━━ Exercise data
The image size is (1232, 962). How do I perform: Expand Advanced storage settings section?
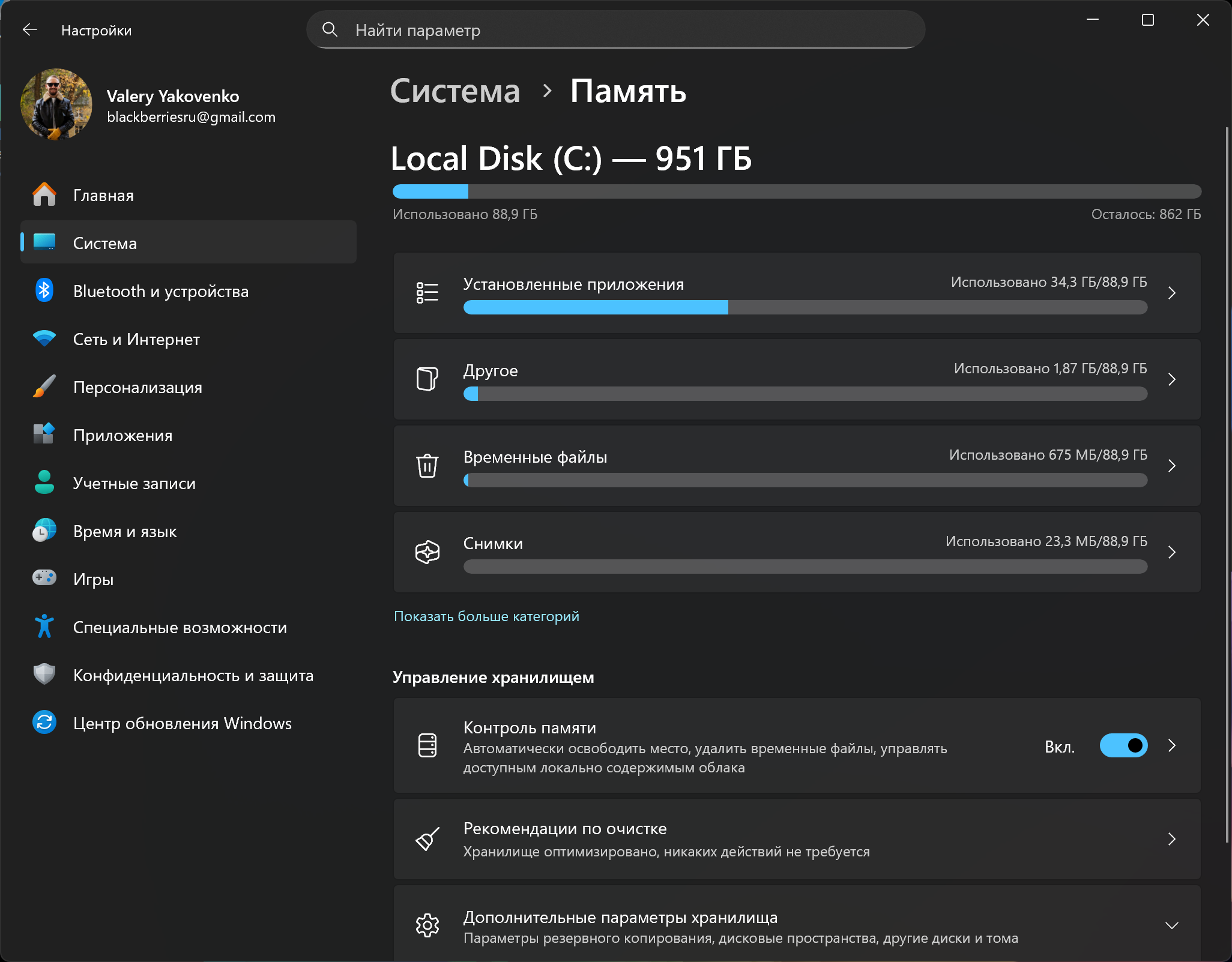[1171, 925]
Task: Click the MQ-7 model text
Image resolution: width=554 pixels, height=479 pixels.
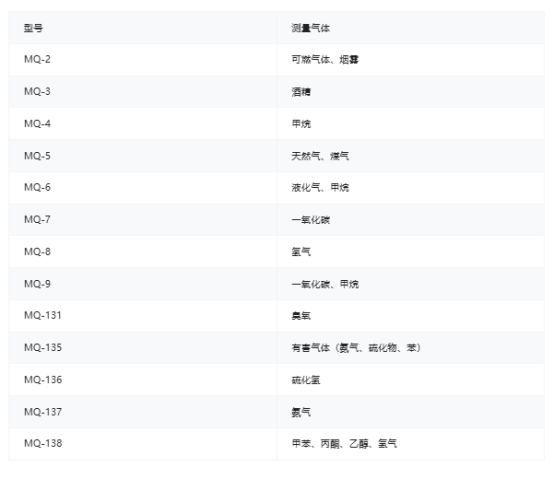Action: (x=37, y=219)
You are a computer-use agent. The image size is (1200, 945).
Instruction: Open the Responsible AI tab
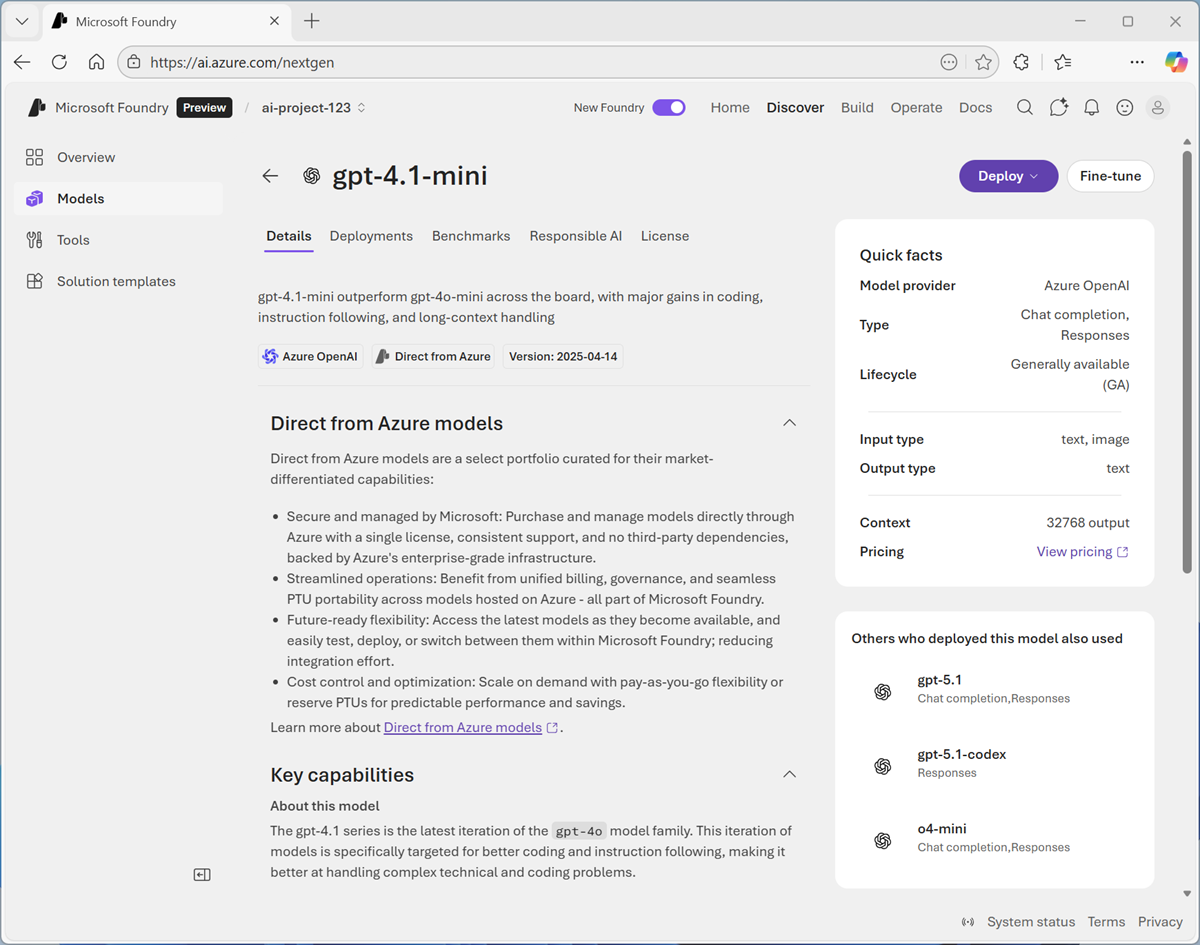tap(575, 235)
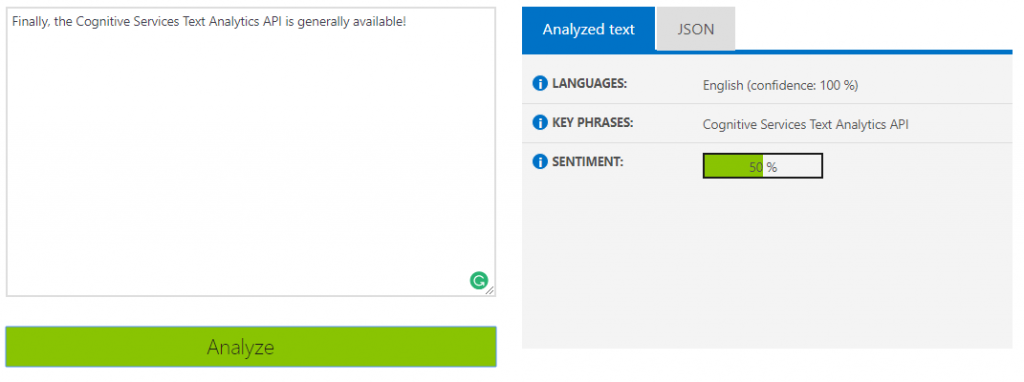Click the green Analyze button
Image resolution: width=1024 pixels, height=382 pixels.
coord(251,347)
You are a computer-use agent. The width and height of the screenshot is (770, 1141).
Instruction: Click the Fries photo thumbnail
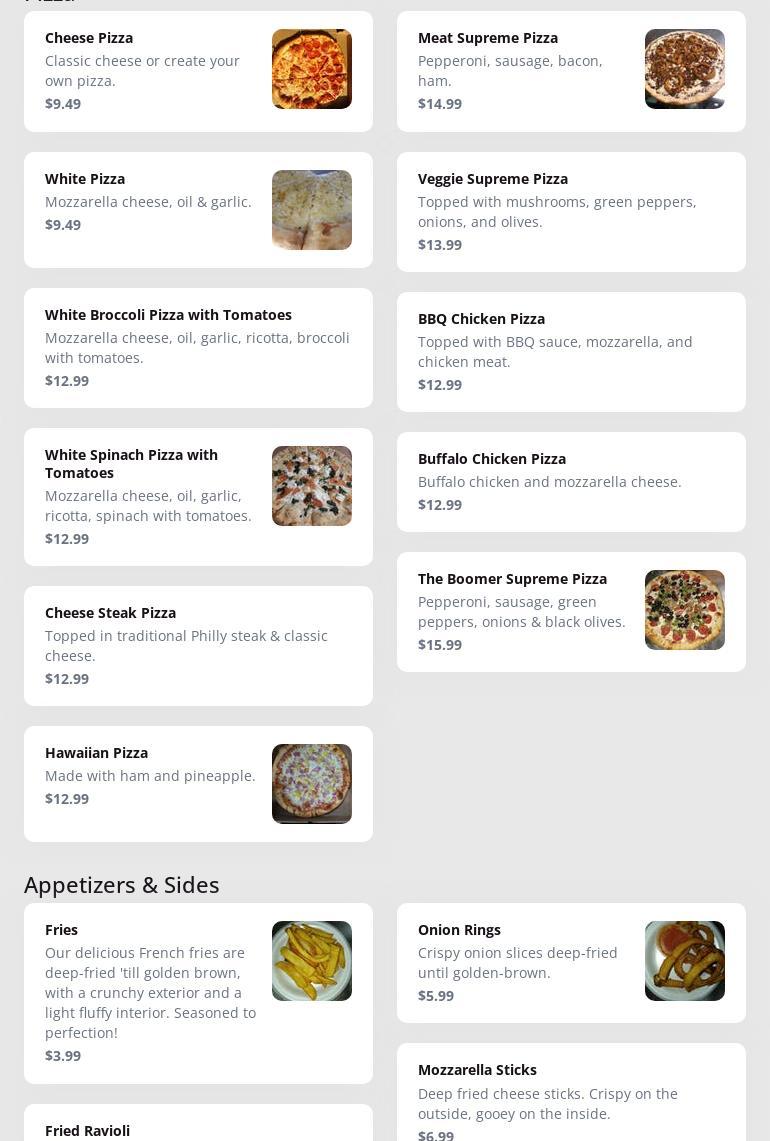click(311, 961)
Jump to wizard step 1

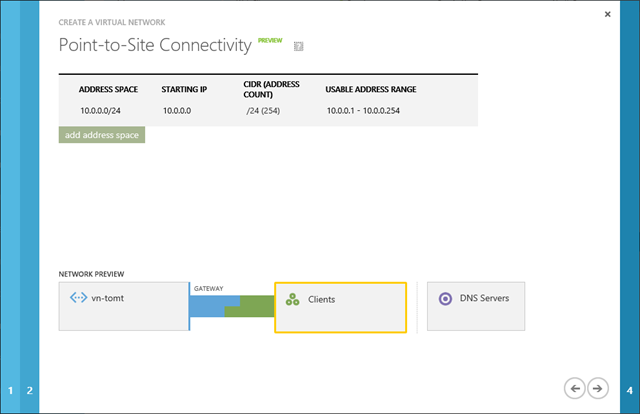coord(10,390)
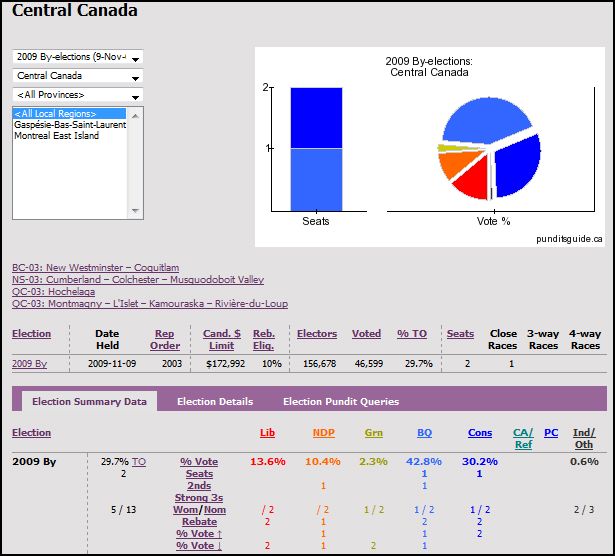Click the Wom/Nom row label link
Image resolution: width=615 pixels, height=556 pixels.
(x=199, y=510)
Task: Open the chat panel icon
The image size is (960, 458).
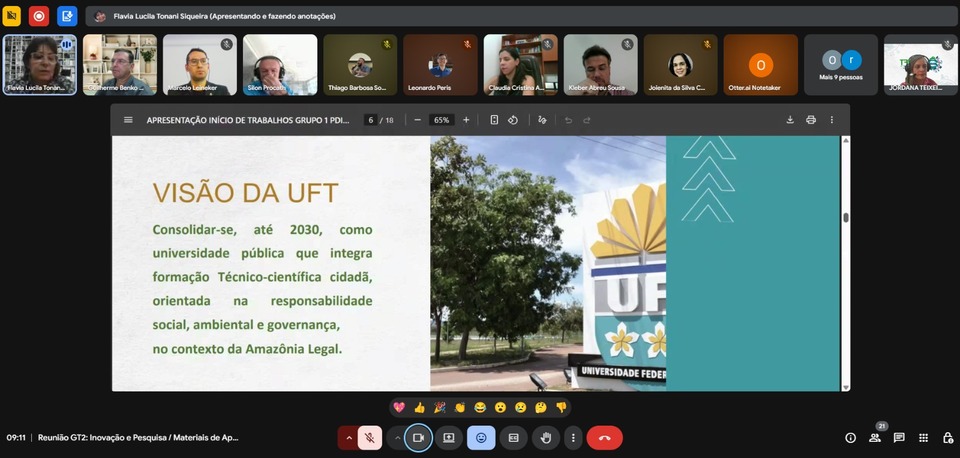Action: [x=899, y=438]
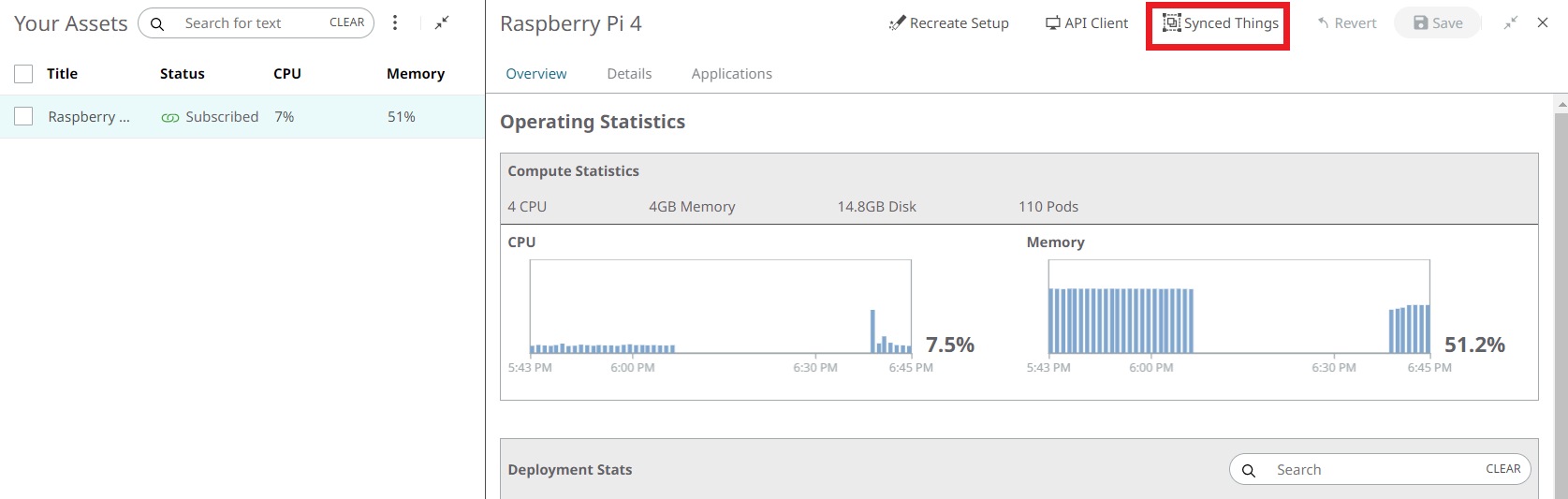Close the Raspberry Pi 4 panel
Viewport: 1568px width, 499px height.
click(1543, 22)
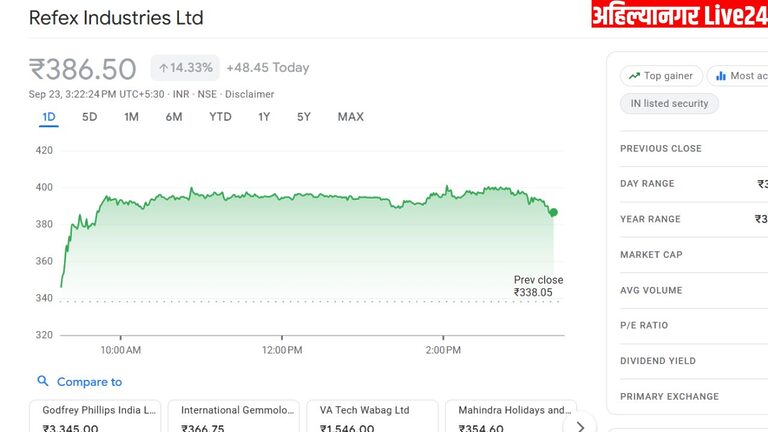Select the 1D time range tab
Image resolution: width=768 pixels, height=432 pixels.
[48, 117]
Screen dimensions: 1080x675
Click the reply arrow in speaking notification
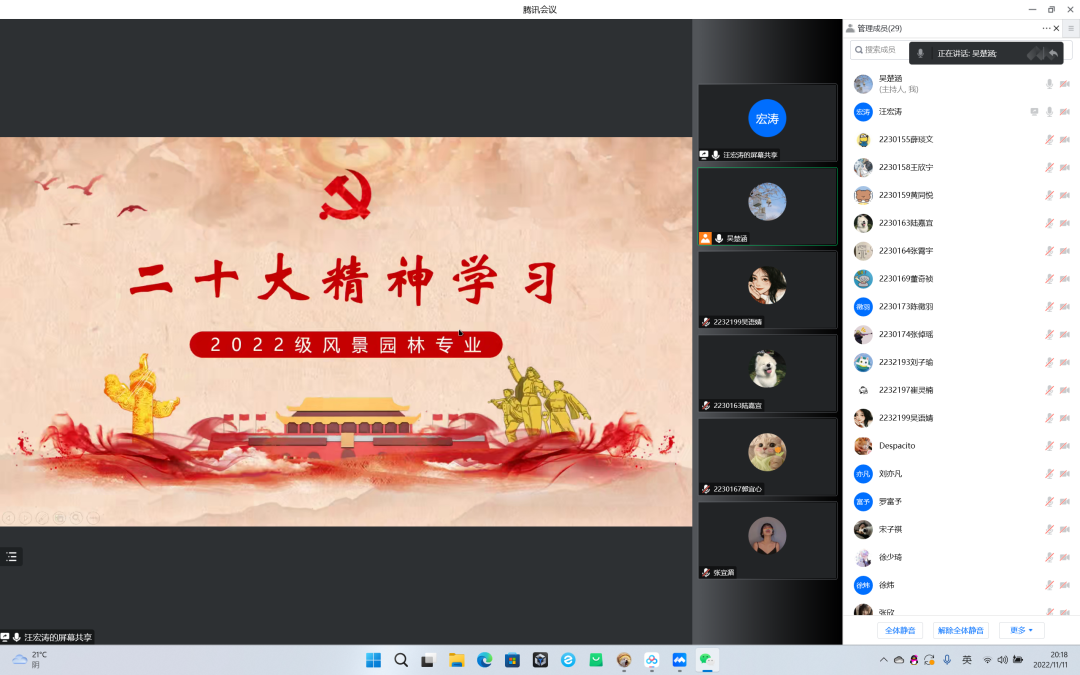point(1053,53)
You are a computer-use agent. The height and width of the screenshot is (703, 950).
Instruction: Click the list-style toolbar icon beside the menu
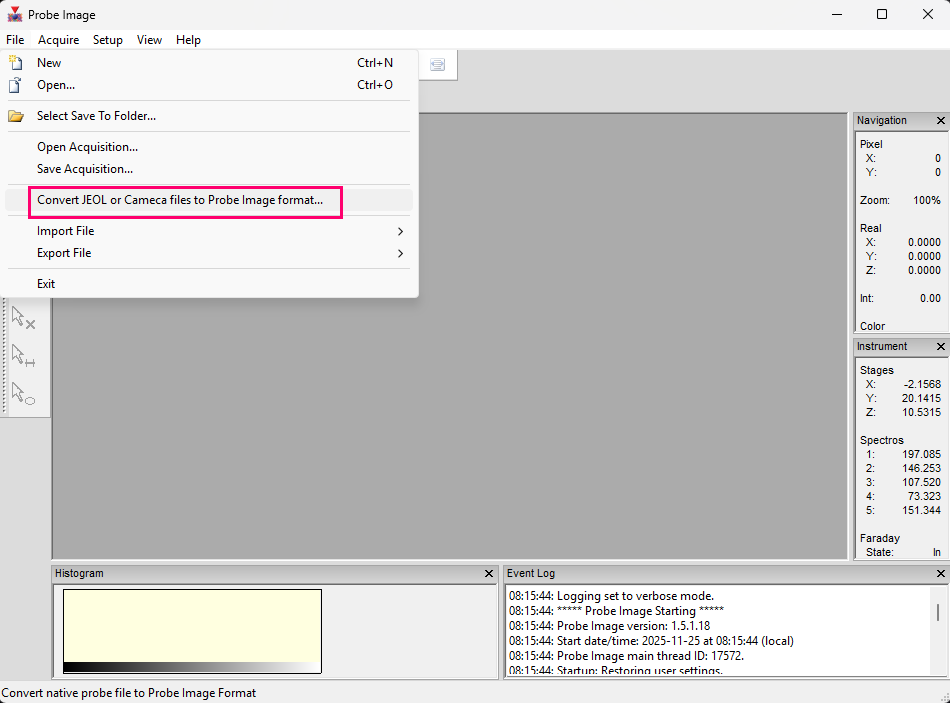pyautogui.click(x=437, y=65)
━━━━
**Stated exercise:**
Rename every "Instruction" in the rows above to "Directive", keeping everything else unchanged, and give the rows again without the pictures.

**Solution to the problem:**
The image size is (1232, 962). How do I perform: Expand Advanced storage settings section?
[1171, 925]
Task: Click the MQ-7 model text
Image resolution: width=554 pixels, height=479 pixels.
Action: (x=37, y=219)
You are a computer-use agent. The image size is (1200, 945).
Directive: Open the Responsible AI tab
tap(575, 235)
Click the green Analyze button
Image resolution: width=1024 pixels, height=382 pixels.
coord(251,347)
You are a computer-use agent. The width and height of the screenshot is (770, 1141).
Directive: Click the Fries photo thumbnail
click(311, 961)
Jump to wizard step 1

coord(10,390)
Click the Wom/Nom row label link
Image resolution: width=615 pixels, height=556 pixels.
(x=199, y=510)
Task: Open the chat panel icon
The image size is (960, 458).
Action: [x=899, y=438]
Close the Raspberry Pi 4 panel
Viewport: 1568px width, 499px height.
click(1543, 22)
Select the 1D time range tab
Image resolution: width=768 pixels, height=432 pixels.
[48, 117]
Screen dimensions: 1080x675
Click the reply arrow in speaking notification
point(1053,53)
You are a computer-use agent. The height and width of the screenshot is (703, 950).
Directive: Click the list-style toolbar icon beside the menu
pyautogui.click(x=437, y=65)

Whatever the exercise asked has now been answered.